A man fires a bullet of mass 100 g at a speed of 75 ms–1. The gun is of 3 kg mass. What is the recoil velocity of the gun?
@Callisto and @hartnn @Xishem
oh k so I did like this: given \(m_1\) = 0.1 kg. and \(m_2 \) = 3 kg. u = \(75 ms^{-1}\) recoil velocity = v 0 = 0.1 * 75 +3 v 0 = 7.5 + 3v -3v = 7.5 v = \(\frac{7.5}{3}=\frac{75}{30}=\frac{15}{6}=2.5 ms^{-1}\)

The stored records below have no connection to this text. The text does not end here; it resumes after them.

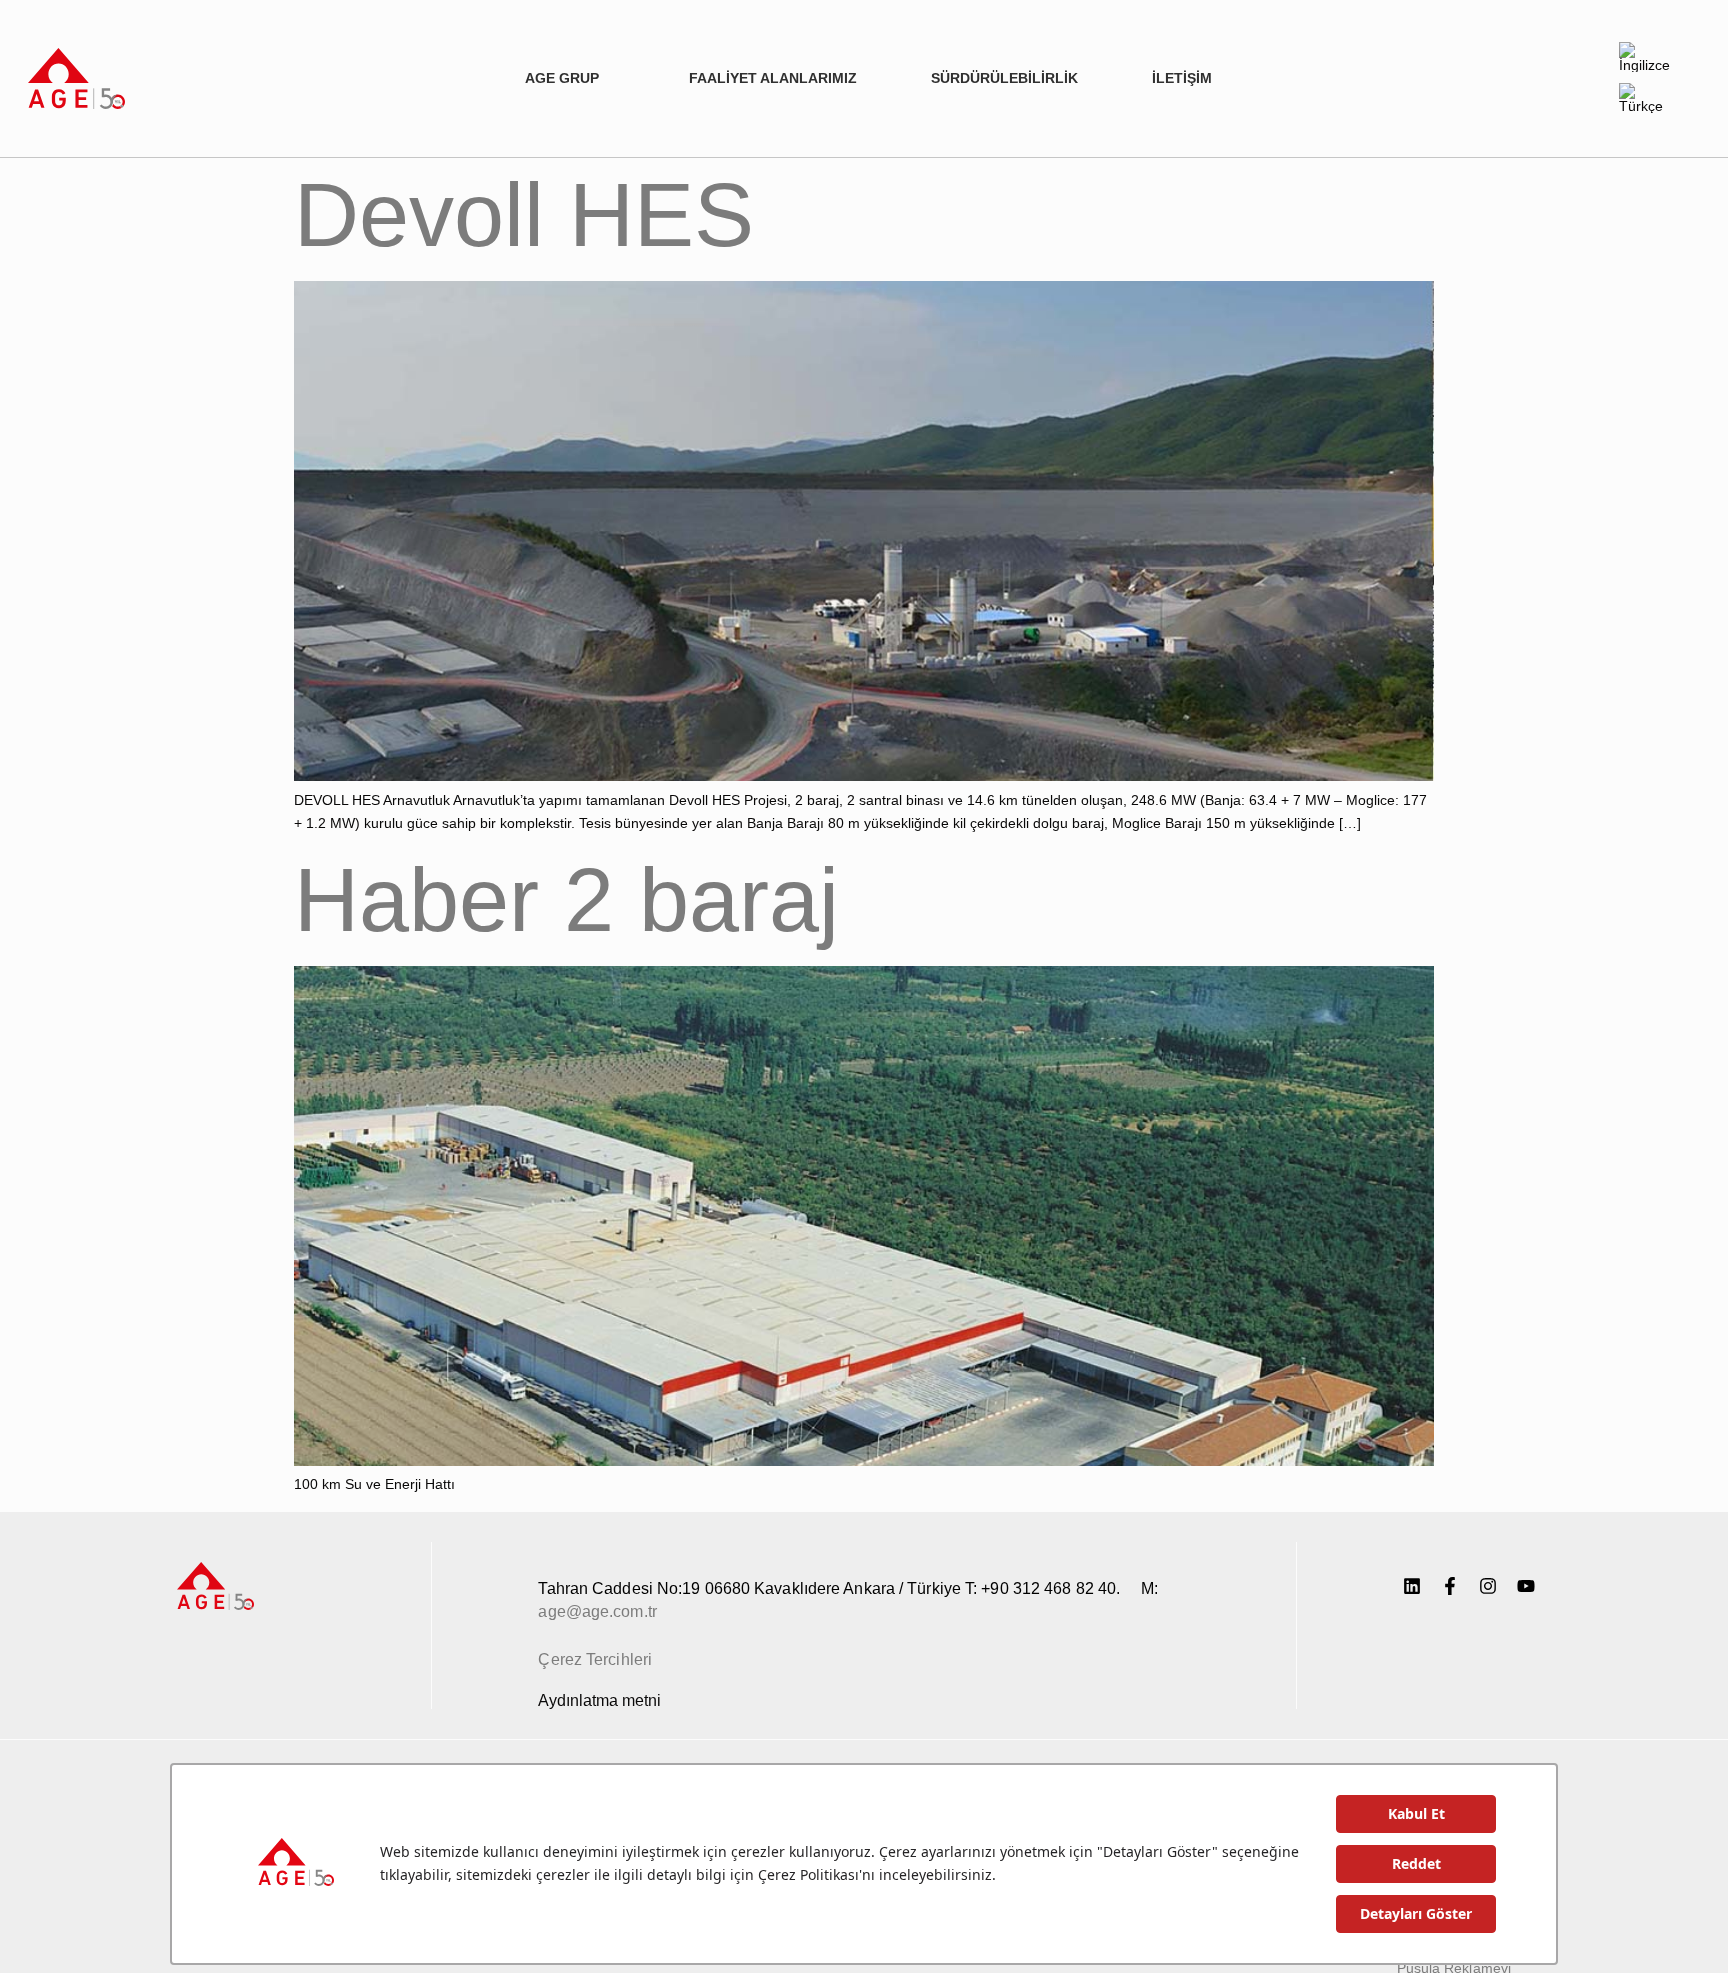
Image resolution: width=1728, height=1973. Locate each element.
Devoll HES (524, 215)
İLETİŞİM (1182, 78)
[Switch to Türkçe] (1647, 98)
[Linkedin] (1412, 1586)
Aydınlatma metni (599, 1700)
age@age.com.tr (597, 1611)
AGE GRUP (562, 78)
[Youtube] (1526, 1586)
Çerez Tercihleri (595, 1659)
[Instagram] (1488, 1586)
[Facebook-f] (1450, 1586)
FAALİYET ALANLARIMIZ (773, 78)
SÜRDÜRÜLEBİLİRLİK (1004, 78)
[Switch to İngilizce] (1647, 57)
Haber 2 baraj (566, 900)
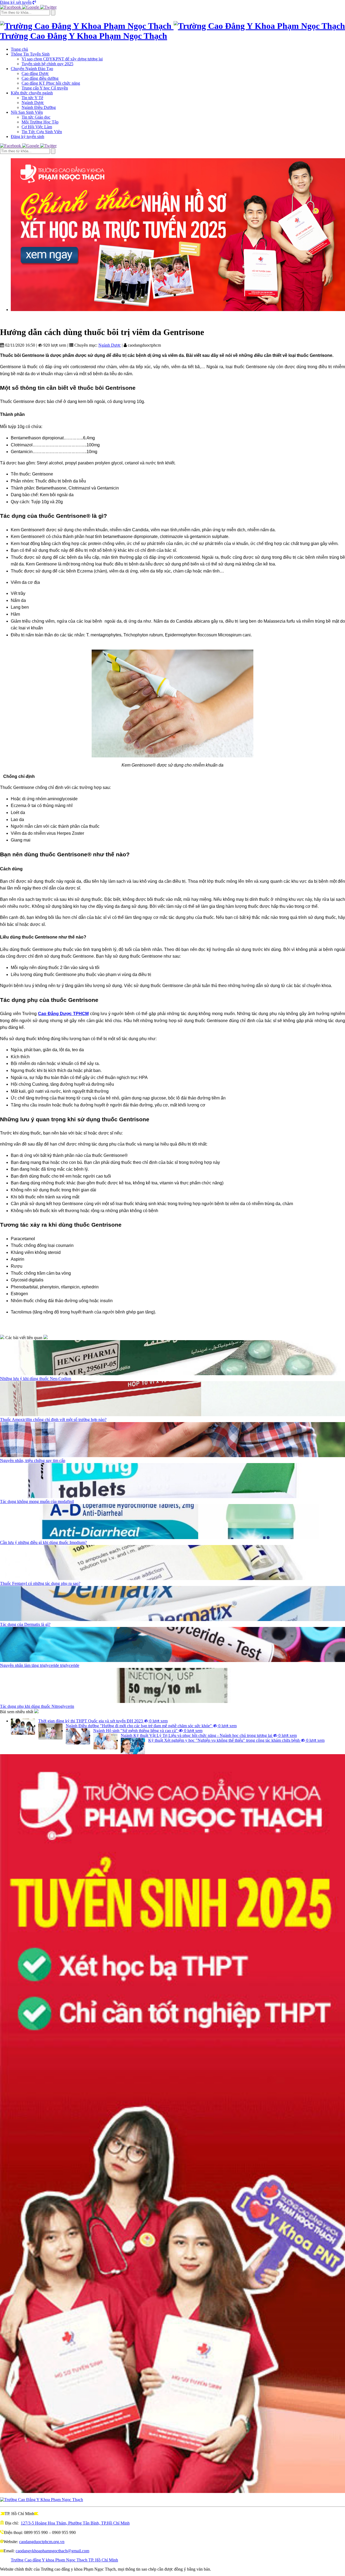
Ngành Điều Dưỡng (39, 107)
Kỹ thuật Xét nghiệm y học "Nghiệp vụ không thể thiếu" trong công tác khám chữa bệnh (236, 1740)
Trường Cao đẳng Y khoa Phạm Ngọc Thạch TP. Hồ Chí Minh (64, 2560)
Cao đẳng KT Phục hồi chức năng (51, 83)
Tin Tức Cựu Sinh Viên (42, 131)
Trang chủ (19, 49)
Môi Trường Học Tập (40, 122)
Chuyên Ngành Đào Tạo (32, 68)
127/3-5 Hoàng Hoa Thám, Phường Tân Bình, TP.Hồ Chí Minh (75, 2523)
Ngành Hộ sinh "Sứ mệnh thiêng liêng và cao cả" (147, 1730)
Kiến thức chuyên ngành (32, 93)
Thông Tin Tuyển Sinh (30, 54)
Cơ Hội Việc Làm (37, 127)
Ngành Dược (33, 102)
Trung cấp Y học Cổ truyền (45, 88)
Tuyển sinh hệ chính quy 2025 (47, 63)
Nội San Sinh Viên (27, 112)
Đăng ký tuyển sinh (27, 136)
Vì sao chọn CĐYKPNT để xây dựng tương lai (62, 59)
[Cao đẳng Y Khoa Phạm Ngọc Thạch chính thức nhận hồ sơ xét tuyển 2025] (178, 234)
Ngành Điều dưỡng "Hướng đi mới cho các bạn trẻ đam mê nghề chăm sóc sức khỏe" (151, 1725)
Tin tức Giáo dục (36, 117)
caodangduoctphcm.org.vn (41, 2541)
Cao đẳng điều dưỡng (40, 78)
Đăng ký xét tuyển (16, 2)
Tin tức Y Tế (32, 97)
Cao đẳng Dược (35, 73)
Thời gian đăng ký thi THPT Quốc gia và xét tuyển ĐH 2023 (103, 1721)
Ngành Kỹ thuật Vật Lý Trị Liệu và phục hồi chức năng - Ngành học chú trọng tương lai (209, 1735)
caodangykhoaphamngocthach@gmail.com (52, 2551)
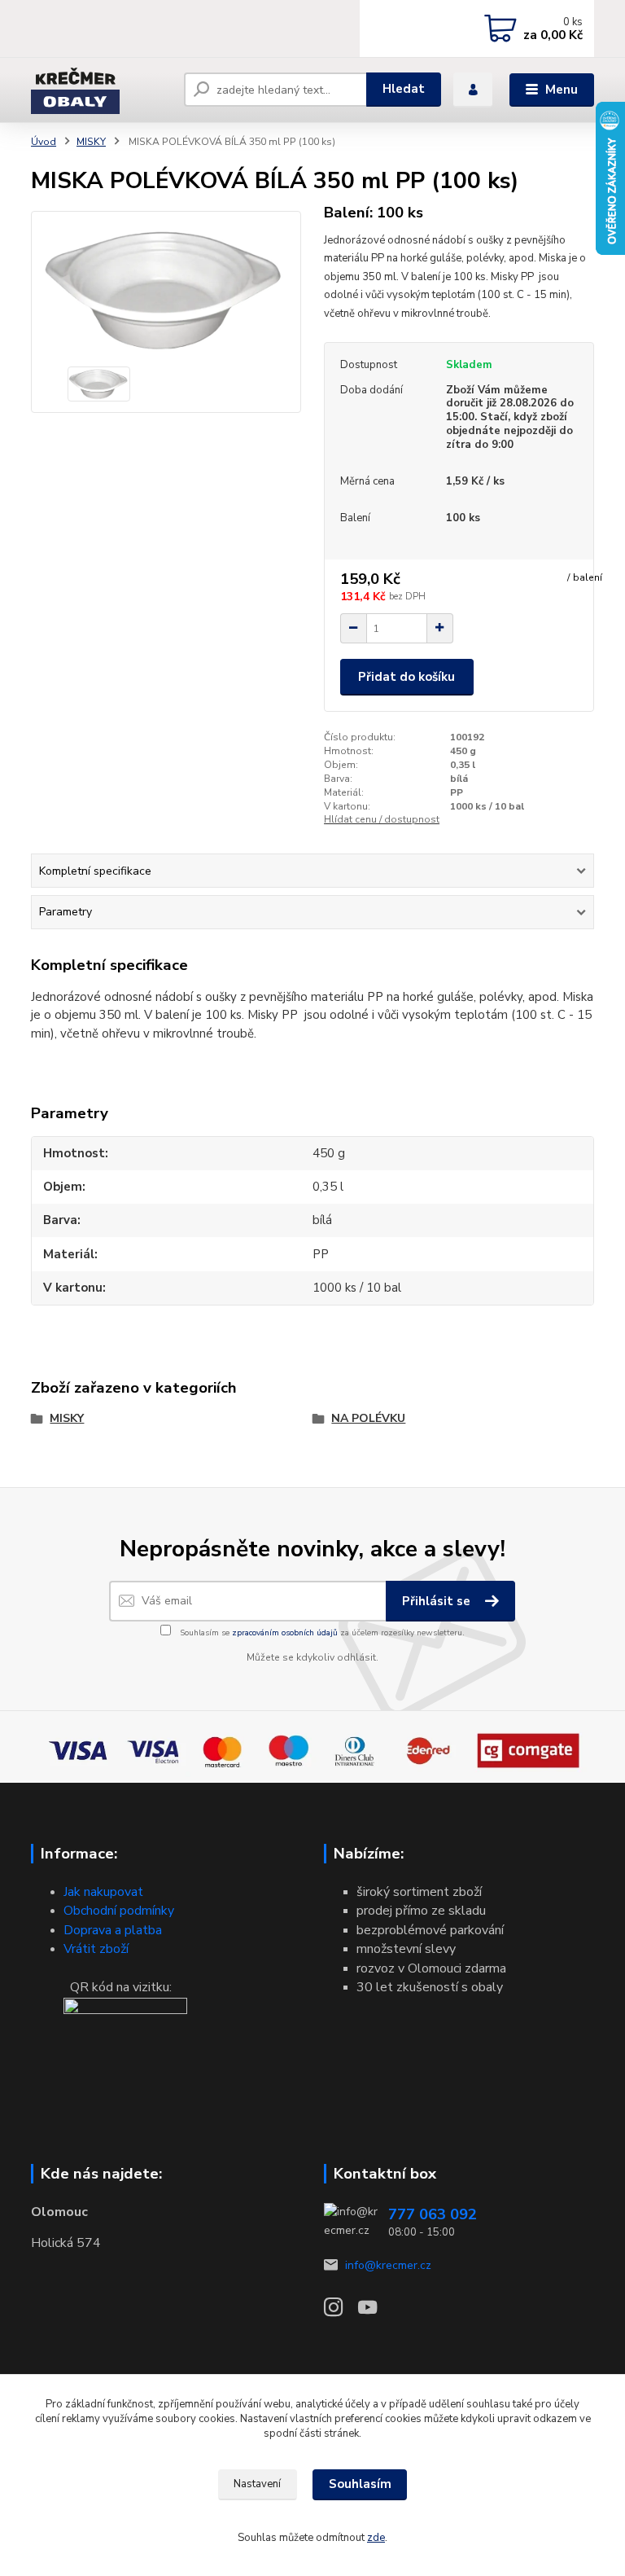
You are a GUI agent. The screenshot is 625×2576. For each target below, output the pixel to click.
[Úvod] (101, 89)
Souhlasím (360, 2484)
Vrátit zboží (96, 1949)
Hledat (403, 89)
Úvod (43, 141)
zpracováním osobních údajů (285, 1633)
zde (376, 2537)
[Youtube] (375, 2311)
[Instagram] (341, 2311)
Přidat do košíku (406, 677)
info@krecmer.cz (388, 2265)
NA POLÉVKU (368, 1418)
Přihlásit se (438, 1601)
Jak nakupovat (103, 1892)
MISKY (91, 141)
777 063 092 (432, 2214)
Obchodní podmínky (118, 1911)
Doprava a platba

hence recoil velocity = 2.5 \(ms^{-1}\)
M i right? if yes then why does the book says the answer as "0.25 m/s" ?
yea~ using the momentum equation m1v1=m2v2 so 0.1(75)=3v2 v2=7.5/3 =2.5 m/s probably the answer is wrong ;)
yes you're right
just use conservation of momentum...momentum is not conserved ideally though
hmn so the book is wrong?
for sure..coz i can't see any fault in this calculation...what does your book say?
0.25 m/s
@mathslover your answer is correct.
nope it will be 2.5
thanks a lot all : @ghazi @Kystal @sami-21
:) YW
V = -mv/M
= -0.1*75/3 = -2.5m/s
-ve sign rep the velocity is the opp direction..))
It sure seems like your book is wrong a lot :P.